I knowexactly what you are talking about. I can relate. The tapering is so important. Prednisone has many side effects but it is a miracle drug for those with pulmonary or autoimmune conditions.
I find that hard to remember. I first went on it when I was about 40 years old. But I was able to discontinue it after possibly 6 months. This past year I have had to go on and then off it and then on again as I keep getting flares of an autoimmune condition which affects my eyes and damages my vision. But this past year I have been put onto a new medication, Amgevita. It is similar to Humira. It is called an anti TNF therapy and a Biologic. It is injected each fortnight. Self administered. It is apparently very expensive but it is covered by our public health system here in NZ. It should mean I will no longer need Prednisone. I have just begun taking it. The condition I have is called Behcet's Syndrome. I first had symptoms at aged 4 but it took a further 50 years to diagnose it. I hope this helps you in some way. Autoimmune conditions can be difficult to diagnose. My mum did not pursue a diagnosis for me when I was a child because the first Doctor I saw at aged 4 said to her that I only had "growing pains."

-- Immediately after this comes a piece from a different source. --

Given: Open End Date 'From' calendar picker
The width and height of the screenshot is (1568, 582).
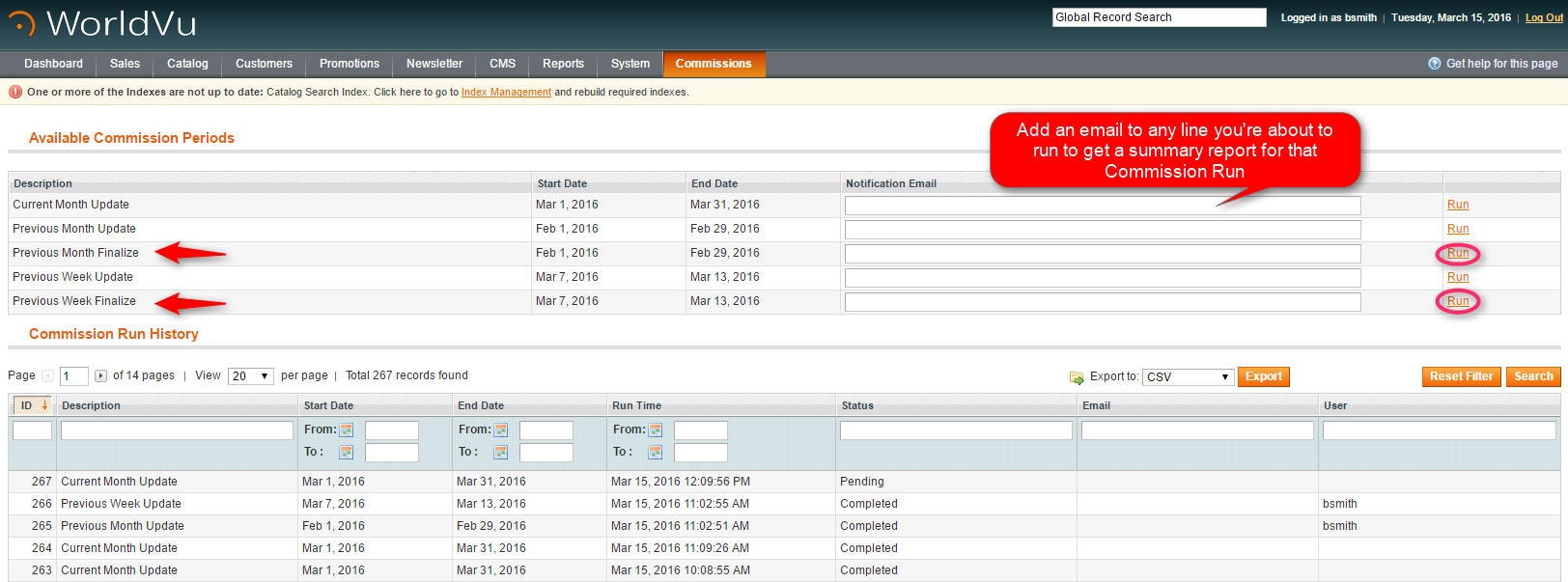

My daughter can relate to what you are saying I am sure. Hers is in the joints,skin and blood vessels. She gets angioedema. I suspect they will start her on biologicals when she finally gets to see an autoimmune specialist. She is only 23, so this makes me a little worried. I know someone who biologicals stopped working after 15 years and ruined immune system. They were much older than my daughter. There’s really no easy answer. Thank you for sharing your story. It’s very helpful to know there’s many others in the same boat. Praying for you .